Input data START
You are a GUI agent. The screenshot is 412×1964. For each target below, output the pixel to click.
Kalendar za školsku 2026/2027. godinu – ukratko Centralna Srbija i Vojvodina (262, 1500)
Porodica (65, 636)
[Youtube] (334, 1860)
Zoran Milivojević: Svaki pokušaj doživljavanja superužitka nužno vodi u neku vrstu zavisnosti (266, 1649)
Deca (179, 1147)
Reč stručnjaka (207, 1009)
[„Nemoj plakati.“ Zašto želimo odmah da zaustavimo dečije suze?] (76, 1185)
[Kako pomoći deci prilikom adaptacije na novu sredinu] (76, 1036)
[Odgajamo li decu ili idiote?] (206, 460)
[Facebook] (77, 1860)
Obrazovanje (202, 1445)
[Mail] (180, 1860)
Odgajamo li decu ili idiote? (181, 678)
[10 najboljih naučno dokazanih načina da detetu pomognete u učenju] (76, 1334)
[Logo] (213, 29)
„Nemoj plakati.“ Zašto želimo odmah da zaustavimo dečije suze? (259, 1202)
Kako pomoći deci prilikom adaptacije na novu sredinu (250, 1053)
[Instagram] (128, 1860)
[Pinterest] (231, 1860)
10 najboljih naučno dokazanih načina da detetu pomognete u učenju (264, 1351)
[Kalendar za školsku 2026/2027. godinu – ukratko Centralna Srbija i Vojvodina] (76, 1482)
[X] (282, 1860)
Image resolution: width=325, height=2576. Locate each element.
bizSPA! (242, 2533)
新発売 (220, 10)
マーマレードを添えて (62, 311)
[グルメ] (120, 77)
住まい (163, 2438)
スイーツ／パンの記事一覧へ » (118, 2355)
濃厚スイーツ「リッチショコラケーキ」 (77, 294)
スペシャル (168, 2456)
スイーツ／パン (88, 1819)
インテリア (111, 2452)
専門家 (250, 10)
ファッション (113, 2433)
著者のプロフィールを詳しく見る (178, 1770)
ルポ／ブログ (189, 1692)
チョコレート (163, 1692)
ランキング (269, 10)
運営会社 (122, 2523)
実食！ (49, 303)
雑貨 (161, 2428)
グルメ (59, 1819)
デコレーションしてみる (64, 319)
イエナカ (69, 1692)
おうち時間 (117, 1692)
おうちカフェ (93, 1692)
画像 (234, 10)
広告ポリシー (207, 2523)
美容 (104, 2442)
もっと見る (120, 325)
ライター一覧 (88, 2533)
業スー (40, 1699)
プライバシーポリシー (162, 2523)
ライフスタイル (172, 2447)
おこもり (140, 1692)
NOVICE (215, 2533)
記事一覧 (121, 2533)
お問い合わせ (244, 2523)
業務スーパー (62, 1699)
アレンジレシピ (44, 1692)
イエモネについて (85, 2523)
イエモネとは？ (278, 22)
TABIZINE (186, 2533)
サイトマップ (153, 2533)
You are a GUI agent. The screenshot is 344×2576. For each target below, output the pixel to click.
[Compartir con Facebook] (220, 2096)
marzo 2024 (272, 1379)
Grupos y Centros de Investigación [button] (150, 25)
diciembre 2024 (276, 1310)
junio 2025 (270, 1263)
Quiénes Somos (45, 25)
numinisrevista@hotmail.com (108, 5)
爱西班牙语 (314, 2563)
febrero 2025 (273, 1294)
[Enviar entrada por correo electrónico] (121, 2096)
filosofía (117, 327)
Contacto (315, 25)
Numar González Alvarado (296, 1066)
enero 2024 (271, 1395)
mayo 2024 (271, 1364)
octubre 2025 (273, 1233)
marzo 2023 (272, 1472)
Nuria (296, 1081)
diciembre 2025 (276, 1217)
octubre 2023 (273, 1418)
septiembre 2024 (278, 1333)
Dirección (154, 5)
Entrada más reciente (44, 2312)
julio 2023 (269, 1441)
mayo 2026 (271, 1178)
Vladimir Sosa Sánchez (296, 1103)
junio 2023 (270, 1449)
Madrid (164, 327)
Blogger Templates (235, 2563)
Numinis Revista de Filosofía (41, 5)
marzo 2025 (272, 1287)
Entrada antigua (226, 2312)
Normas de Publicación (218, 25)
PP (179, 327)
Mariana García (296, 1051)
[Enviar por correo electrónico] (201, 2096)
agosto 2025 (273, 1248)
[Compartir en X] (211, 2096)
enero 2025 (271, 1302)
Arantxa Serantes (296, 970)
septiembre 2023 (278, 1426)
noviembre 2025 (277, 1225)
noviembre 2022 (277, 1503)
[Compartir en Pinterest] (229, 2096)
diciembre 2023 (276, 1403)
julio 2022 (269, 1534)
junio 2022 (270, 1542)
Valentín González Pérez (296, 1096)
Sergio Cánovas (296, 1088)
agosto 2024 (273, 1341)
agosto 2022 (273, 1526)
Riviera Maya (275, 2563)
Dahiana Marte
Input data END
Task goal –
Give the data again in full, exactly.

Answer to the problem –
You are a GUI agent. The screenshot is 412×1964. For each target below, output the pixel to click.
Kalendar za školsku 2026/2027. godinu – ukratko Centralna Srbija i Vojvodina (262, 1500)
Porodica (65, 636)
[Youtube] (334, 1860)
Zoran Milivojević: Svaki pokušaj doživljavanja superužitka nužno vodi u neku vrstu zavisnosti (266, 1649)
Deca (179, 1147)
Reč stručnjaka (207, 1009)
[„Nemoj plakati.“ Zašto želimo odmah da zaustavimo dečije suze?] (76, 1185)
[Kako pomoći deci prilikom adaptacije na novu sredinu] (76, 1036)
[Odgajamo li decu ili idiote?] (206, 460)
[Facebook] (77, 1860)
Obrazovanje (202, 1445)
[Mail] (180, 1860)
Odgajamo li decu ili idiote? (181, 678)
[10 najboljih naučno dokazanih načina da detetu pomognete u učenju] (76, 1334)
[Logo] (213, 29)
„Nemoj plakati.“ Zašto želimo odmah da zaustavimo dečije suze? (259, 1202)
Kako pomoći deci prilikom adaptacije na novu sredinu (250, 1053)
[Instagram] (128, 1860)
[Pinterest] (231, 1860)
10 najboljih naučno dokazanih načina da detetu pomognete u učenju (264, 1351)
[Kalendar za školsku 2026/2027. godinu – ukratko Centralna Srbija i Vojvodina] (76, 1482)
[X] (282, 1860)
Image resolution: width=325, height=2576. Locate each element.
bizSPA! (242, 2533)
新発売 (220, 10)
マーマレードを添えて (62, 311)
[グルメ] (120, 77)
住まい (163, 2438)
スイーツ／パンの記事一覧へ » (118, 2355)
濃厚スイーツ「リッチショコラケーキ」 (77, 294)
スペシャル (168, 2456)
スイーツ／パン (88, 1819)
インテリア (111, 2452)
専門家 (250, 10)
ファッション (113, 2433)
著者のプロフィールを詳しく見る (178, 1770)
ルポ／ブログ (189, 1692)
チョコレート (163, 1692)
ランキング (269, 10)
運営会社 (122, 2523)
実食！ (49, 303)
雑貨 (161, 2428)
グルメ (59, 1819)
デコレーションしてみる (64, 319)
イエナカ (69, 1692)
おうち時間 (117, 1692)
おうちカフェ (93, 1692)
画像 (234, 10)
広告ポリシー (207, 2523)
美容 (104, 2442)
もっと見る (120, 325)
ライター一覧 (88, 2533)
業スー (40, 1699)
プライバシーポリシー (162, 2523)
ライフスタイル (172, 2447)
おこもり (140, 1692)
NOVICE (215, 2533)
記事一覧 (121, 2533)
お問い合わせ (244, 2523)
業務スーパー (62, 1699)
アレンジレシピ (44, 1692)
イエモネについて (85, 2523)
イエモネとは？ (278, 22)
TABIZINE (186, 2533)
サイトマップ (153, 2533)
You are a GUI agent. The screenshot is 344×2576. For each target below, output the pixel to click.
[Compartir con Facebook] (220, 2096)
marzo 2024 (272, 1379)
Grupos y Centros de Investigación [button] (150, 25)
diciembre 2024 (276, 1310)
junio 2025 (270, 1263)
Quiénes Somos (45, 25)
numinisrevista@hotmail.com (108, 5)
爱西班牙语 (314, 2563)
febrero 2025 (273, 1294)
[Enviar entrada por correo electrónico] (121, 2096)
filosofía (117, 327)
Contacto (315, 25)
Numar González Alvarado (296, 1066)
enero 2024 (271, 1395)
mayo 2024 (271, 1364)
octubre 2025 (273, 1233)
marzo 2023 (272, 1472)
Nuria (296, 1081)
diciembre 2025 (276, 1217)
octubre 2023 (273, 1418)
septiembre 2024 (278, 1333)
Dirección (154, 5)
Entrada más reciente (44, 2312)
julio 2023 (269, 1441)
mayo 2026 (271, 1178)
Vladimir Sosa Sánchez (296, 1103)
junio 2023 (270, 1449)
Madrid (164, 327)
Blogger Templates (235, 2563)
Numinis Revista de Filosofía (41, 5)
marzo 2025 (272, 1287)
Entrada antigua (226, 2312)
Normas de Publicación (218, 25)
PP (179, 327)
Mariana García (296, 1051)
[Enviar por correo electrónico] (201, 2096)
agosto 2025 (273, 1248)
[Compartir en X] (211, 2096)
enero 2025 (271, 1302)
Arantxa Serantes (296, 970)
septiembre 2023 (278, 1426)
noviembre 2025 (277, 1225)
noviembre 2022 (277, 1503)
[Compartir en Pinterest] (229, 2096)
diciembre 2023 (276, 1403)
julio 2022 (269, 1534)
junio 2022 (270, 1542)
Valentín González Pérez (296, 1096)
Sergio Cánovas (296, 1088)
agosto 2024 (273, 1341)
agosto 2022 (273, 1526)
Riviera Maya (275, 2563)
Dahiana Marte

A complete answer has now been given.